Good riddance. Truly. Still, Vic's departure stings and Jamie's eyes burn. He may or may not have been holding back some tears she couldn't allow to be seen. That opportunistic jerk would've thought they were for him when they're not.

(He's gone now, but Jamie still refuses to cry. Crying is a messy, tiring, headache-inducing affair she doesn't like one bit. It's annoying and inconvenient and it makes her feel so pathetically weak.)

The next stone Jamie pulls from the water fills her with tentative confidence. It is black, almost entirely flat, smooth and not too big. It glistens in the light of the morning sun.

Here's potential, and it might ease the pain. The pain of the fact Vic was right.

He was right; that's what hurts about losing him. He's another failed relationship on Jamie's chaotic permanent record, and he put into words what the people around her think uncomfortably often. Impossible, exhausting mess. Absolutely mental.

Her parents have expressed it so much, and her sister, and her previous partners, all in their own unique ways. Vic just had the guts to give it to her straight rather than through exasperated glances or bullying, scoldings or reprimands or shoves to the street from a house or a car.

Jamie is an infuriating disappointment. Maybe not quite a failure, but close.

If one person said it, she could shrug it off, tell herself the problem lies with them. But she is miles past the point of one person. It has become more than obvious she herself has been the problem all along. She can't lie to herself pretending it's not true, and if it hurts, it is because she earned that. Deserved that.

These conclusions aren't even the malicious whispers of a looming inferiority complex. They are the logical result of a calculation years in the making, founded on abundant evidence and adhering to the rules of the most basic common sense.

All Jamie can do is keep trying to fix herself, even if it feels like running at a brick wall and slamming into it over and over again, hoping in vain the impact won't break her bones anymore one day.

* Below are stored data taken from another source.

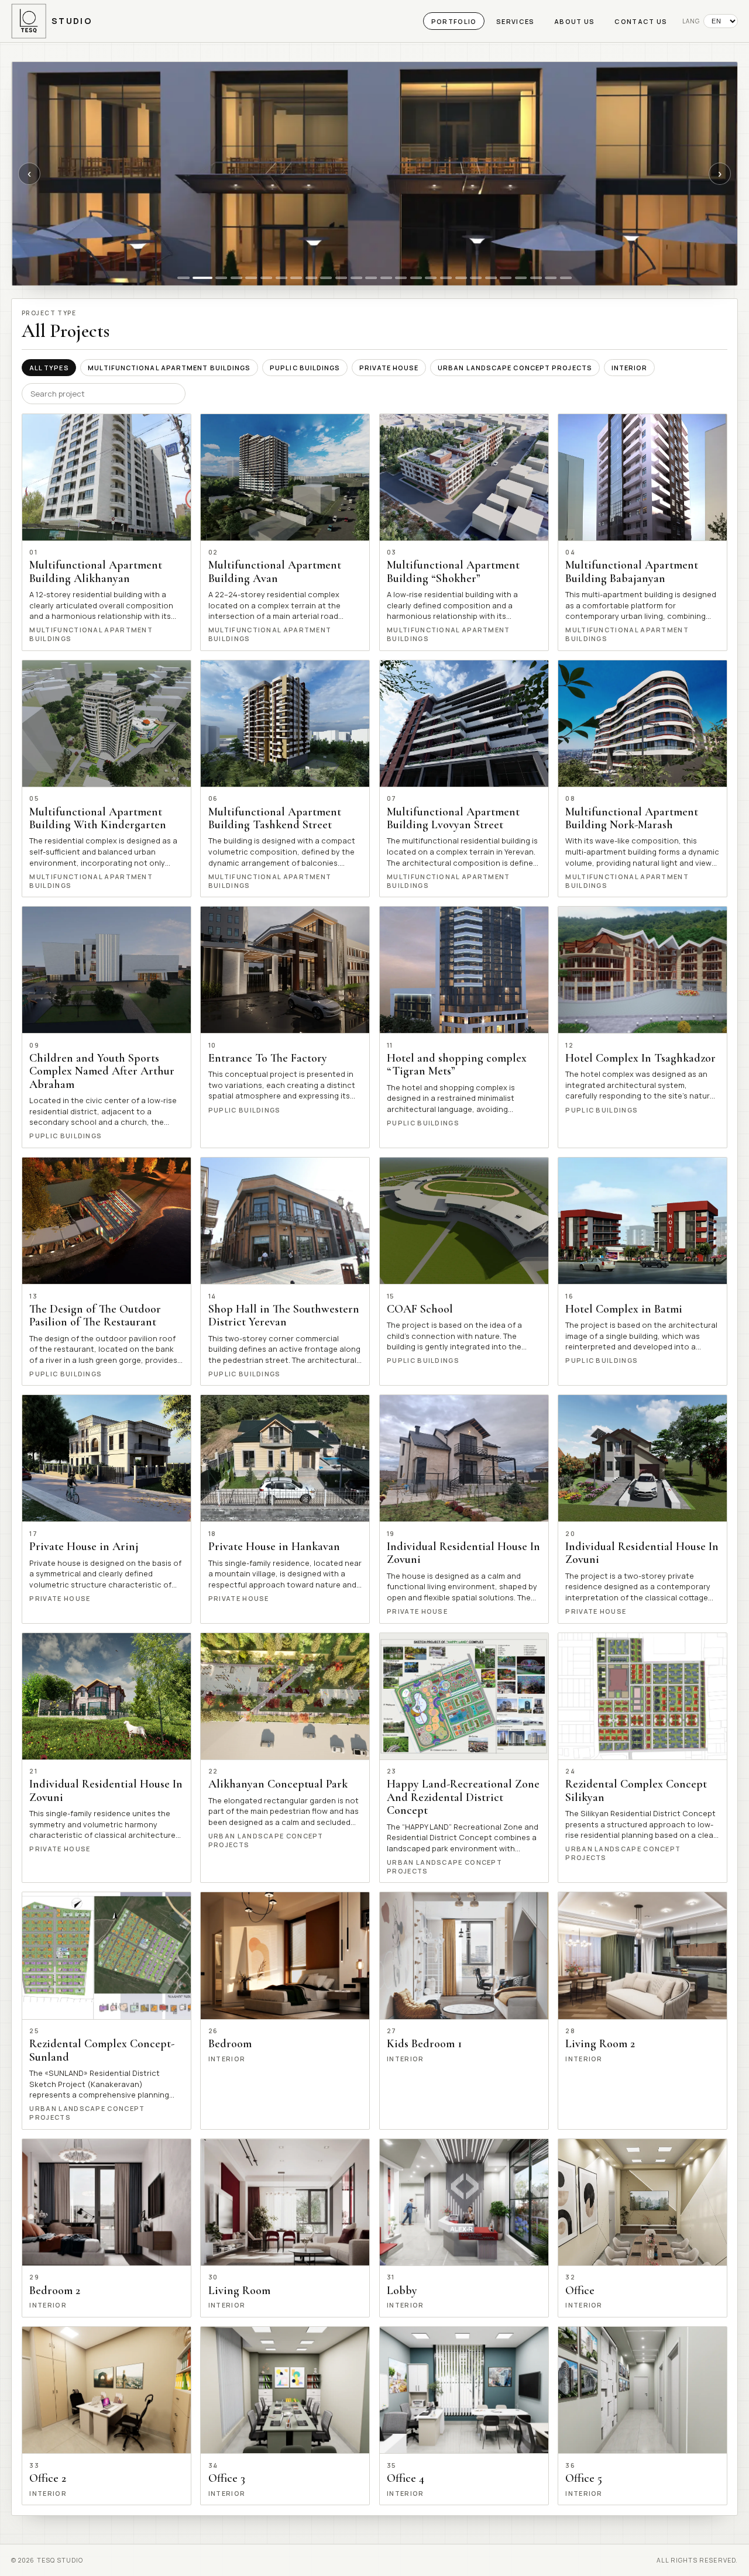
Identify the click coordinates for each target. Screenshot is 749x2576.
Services (515, 21)
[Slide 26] (566, 278)
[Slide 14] (386, 278)
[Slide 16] (416, 278)
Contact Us (640, 21)
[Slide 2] (202, 278)
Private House (388, 367)
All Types (49, 367)
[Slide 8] (296, 278)
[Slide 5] (251, 278)
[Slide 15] (401, 278)
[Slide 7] (281, 278)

Everything hinges on the single black stone between her fingers.

She gives it her best shot, putting all she has into this final throw. The stone bounces off the water. Just once.

Jamie should have been able to do better than that.

"Fuck." She kicks the water in frustration. It provides no comfort. The only way she'll get this right is by talking to Mom and asking her how she used to do it. Request she show off her skill again, get reacquaintanced with the secret tactic. But seventeen long years have passed, and a lot happened as they came and went, and if Jamie were to bring it up, Mom would laugh and shake her head and ask her why this matters. Aren't you too old for such childish things?

So forget it. All of it.

Jamie will simply suck at skipping stones.

There's nothing else for her to do here, so she drags herself back to her car. She could sulk here for the rest of the day, but she could also start getting shit done. Sad bitch hours are over; time for a distraction. A video on satanism conspiracy theories in the music industry, in dire need of last-minute finishing touches, waits for her in her computer.

Today is a Wednesday, and on Wednesdays, Jamie's fanbase expects an update. Her content makes millions of people's days just a little brighter. Jamie isn't about to let them down.

Despite everything, against all odds, her channel is still going strong. That cheers her up.

There's still one thing she always gets right.